Nonspecific Innate Immunity

Physical Defenses

• Barriers: Skin, mucous membranes prevent pathogen entry.

• Skin Structure: Epidermis protects through keratin production.

Chemical Defenses

• Sebum: Oil secreted by skin, provides additional barriers.

• Enzymes: Salivary and digestive enzymes eliminate pathogens.

Antigen Definition & Properties

• Antigen: A substance that can trigger an immune response. Includes proteins, carbohydrates, and other molecules recognized as foreign.

Characteristics of Antigens

1. Foreign Nature: Recognized as non-self.

2. Chemical Nature: Proteins are highly immunogenic, while polysaccharides are moderate.

3. Molecular Size: Immunogenicity generally requires a size >5000 Da.

4. Complexity and Rigidity: More complex and rigid molecules are more immunogenic.

5. Molecular Determinants: Antigenic determinants (epitopes) bind to antibody receptors.

Types of Antigens

• Exogenous Antigens: From outside the host (e.g., pathogens).

• Endogenous Antigens: Produced within the host's own cells (e.g., from normal metabolism).

• Autoantigens: Body's own proteins mistaken for foreign (causing autoimmune diseases).

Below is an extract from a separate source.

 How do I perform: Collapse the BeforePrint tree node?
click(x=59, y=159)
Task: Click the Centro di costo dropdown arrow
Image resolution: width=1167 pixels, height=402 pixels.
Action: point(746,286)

• Tumor Antigens: Unique surfaces of cancer cells triggered by mutations.

Production of Monoclonal Antibodies

Overview

• Monoclonal Antibodies (mAbs): Engineered from single B cell clones targeting specific antigens.

• Types:

  • Murine, Chimeric, Humanized, and Fully Human.

Applications

• Treatment of cancers, autoimmune diseases, and diagnostic tools.

Limitations

• Risk of immune responses to non-human components (e.g., HAMA reaction).

Mechanisms of Immune Response

1. Recognition: Identification of foreign antigens.

2. Activation: Initiation of immune responses.

3. Attack: Targeting and elimination of pathogens.

4. Control: Regulation and resolution of immune reactions after pathogen elimination.